◆ PROMPT: Could you write out each of the records below exactly?

*** INPUT DATA ***

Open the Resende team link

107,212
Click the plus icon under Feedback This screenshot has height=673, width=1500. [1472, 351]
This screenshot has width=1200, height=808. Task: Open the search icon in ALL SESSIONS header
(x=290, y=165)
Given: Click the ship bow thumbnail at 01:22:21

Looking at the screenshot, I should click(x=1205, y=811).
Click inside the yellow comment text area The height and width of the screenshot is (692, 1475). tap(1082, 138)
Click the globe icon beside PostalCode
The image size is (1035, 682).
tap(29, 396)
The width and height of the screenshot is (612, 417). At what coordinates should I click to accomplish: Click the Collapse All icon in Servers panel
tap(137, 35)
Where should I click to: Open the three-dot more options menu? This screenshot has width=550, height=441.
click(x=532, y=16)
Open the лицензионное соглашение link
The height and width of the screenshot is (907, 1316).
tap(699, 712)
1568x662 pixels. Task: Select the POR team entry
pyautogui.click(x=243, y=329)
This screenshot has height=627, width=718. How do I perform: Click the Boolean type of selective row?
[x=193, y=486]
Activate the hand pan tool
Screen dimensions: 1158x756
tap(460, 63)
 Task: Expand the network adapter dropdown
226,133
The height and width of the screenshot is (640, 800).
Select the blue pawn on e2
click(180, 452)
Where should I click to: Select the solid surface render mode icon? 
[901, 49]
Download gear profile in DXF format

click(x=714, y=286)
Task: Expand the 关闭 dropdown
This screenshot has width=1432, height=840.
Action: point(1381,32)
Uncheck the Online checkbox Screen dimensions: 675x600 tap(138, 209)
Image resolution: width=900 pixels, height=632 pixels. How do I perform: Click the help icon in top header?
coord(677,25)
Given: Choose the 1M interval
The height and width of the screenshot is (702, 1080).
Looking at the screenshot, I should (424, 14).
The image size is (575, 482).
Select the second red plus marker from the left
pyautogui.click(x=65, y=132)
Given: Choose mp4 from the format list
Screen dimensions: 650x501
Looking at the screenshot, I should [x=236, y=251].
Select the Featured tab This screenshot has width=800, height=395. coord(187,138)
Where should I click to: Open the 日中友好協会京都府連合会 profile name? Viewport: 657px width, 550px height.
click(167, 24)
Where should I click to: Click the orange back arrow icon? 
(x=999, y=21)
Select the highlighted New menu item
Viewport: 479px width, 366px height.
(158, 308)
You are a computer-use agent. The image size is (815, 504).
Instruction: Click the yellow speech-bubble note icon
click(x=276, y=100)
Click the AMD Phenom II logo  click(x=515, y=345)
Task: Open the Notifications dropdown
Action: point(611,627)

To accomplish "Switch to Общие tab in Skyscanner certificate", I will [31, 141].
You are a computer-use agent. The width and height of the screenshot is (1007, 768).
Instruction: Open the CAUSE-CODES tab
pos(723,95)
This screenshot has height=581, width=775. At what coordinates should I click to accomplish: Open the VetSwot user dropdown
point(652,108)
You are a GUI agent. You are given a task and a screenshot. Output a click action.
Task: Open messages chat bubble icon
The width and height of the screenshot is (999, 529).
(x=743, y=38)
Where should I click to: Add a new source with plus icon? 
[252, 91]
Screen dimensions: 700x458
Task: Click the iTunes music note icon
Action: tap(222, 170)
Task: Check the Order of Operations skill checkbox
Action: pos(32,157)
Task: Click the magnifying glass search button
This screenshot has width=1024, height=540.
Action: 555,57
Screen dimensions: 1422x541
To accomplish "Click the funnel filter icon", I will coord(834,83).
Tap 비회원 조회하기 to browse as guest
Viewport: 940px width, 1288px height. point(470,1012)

***

◆ TASK RESULT:
Open the Resende team link

107,212
Click the plus icon under Feedback This screenshot has height=673, width=1500. [1472, 351]
This screenshot has width=1200, height=808. Task: Open the search icon in ALL SESSIONS header
(x=290, y=165)
Given: Click the ship bow thumbnail at 01:22:21

Looking at the screenshot, I should click(x=1205, y=811).
Click inside the yellow comment text area The height and width of the screenshot is (692, 1475). tap(1082, 138)
Click the globe icon beside PostalCode
The image size is (1035, 682).
tap(29, 396)
The width and height of the screenshot is (612, 417). At what coordinates should I click to accomplish: Click the Collapse All icon in Servers panel
tap(137, 35)
Where should I click to: Open the three-dot more options menu? This screenshot has width=550, height=441.
click(x=532, y=16)
Open the лицензионное соглашение link
The height and width of the screenshot is (907, 1316).
tap(699, 712)
1568x662 pixels. Task: Select the POR team entry
pyautogui.click(x=243, y=329)
This screenshot has height=627, width=718. How do I perform: Click the Boolean type of selective row?
[x=193, y=486]
Activate the hand pan tool
Screen dimensions: 1158x756
tap(460, 63)
 Task: Expand the network adapter dropdown
226,133
The height and width of the screenshot is (640, 800).
Select the blue pawn on e2
click(180, 452)
Where should I click to: Select the solid surface render mode icon? 
[901, 49]
Download gear profile in DXF format

click(x=714, y=286)
Task: Expand the 关闭 dropdown
This screenshot has width=1432, height=840.
Action: point(1381,32)
Uncheck the Online checkbox Screen dimensions: 675x600 tap(138, 209)
Image resolution: width=900 pixels, height=632 pixels. How do I perform: Click the help icon in top header?
coord(677,25)
Given: Choose the 1M interval
The height and width of the screenshot is (702, 1080).
Looking at the screenshot, I should (424, 14).
The image size is (575, 482).
Select the second red plus marker from the left
pyautogui.click(x=65, y=132)
Given: Choose mp4 from the format list
Screen dimensions: 650x501
Looking at the screenshot, I should [x=236, y=251].
Select the Featured tab This screenshot has width=800, height=395. coord(187,138)
Where should I click to: Open the 日中友好協会京都府連合会 profile name? Viewport: 657px width, 550px height.
click(167, 24)
Where should I click to: Click the orange back arrow icon? 
(x=999, y=21)
Select the highlighted New menu item
Viewport: 479px width, 366px height.
(158, 308)
You are a computer-use agent. The image size is (815, 504).
Instruction: Click the yellow speech-bubble note icon
click(x=276, y=100)
Click the AMD Phenom II logo  click(x=515, y=345)
Task: Open the Notifications dropdown
Action: point(611,627)

To accomplish "Switch to Общие tab in Skyscanner certificate", I will [31, 141].
You are a computer-use agent. The width and height of the screenshot is (1007, 768).
Instruction: Open the CAUSE-CODES tab
pos(723,95)
This screenshot has height=581, width=775. At what coordinates should I click to accomplish: Open the VetSwot user dropdown
point(652,108)
You are a GUI agent. You are given a task and a screenshot. Output a click action.
Task: Open messages chat bubble icon
The width and height of the screenshot is (999, 529).
(x=743, y=38)
Where should I click to: Add a new source with plus icon? 
[252, 91]
Screen dimensions: 700x458
Task: Click the iTunes music note icon
Action: tap(222, 170)
Task: Check the Order of Operations skill checkbox
Action: pos(32,157)
Task: Click the magnifying glass search button
This screenshot has width=1024, height=540.
Action: 555,57
Screen dimensions: 1422x541
To accomplish "Click the funnel filter icon", I will coord(834,83).
Tap 비회원 조회하기 to browse as guest
Viewport: 940px width, 1288px height. point(470,1012)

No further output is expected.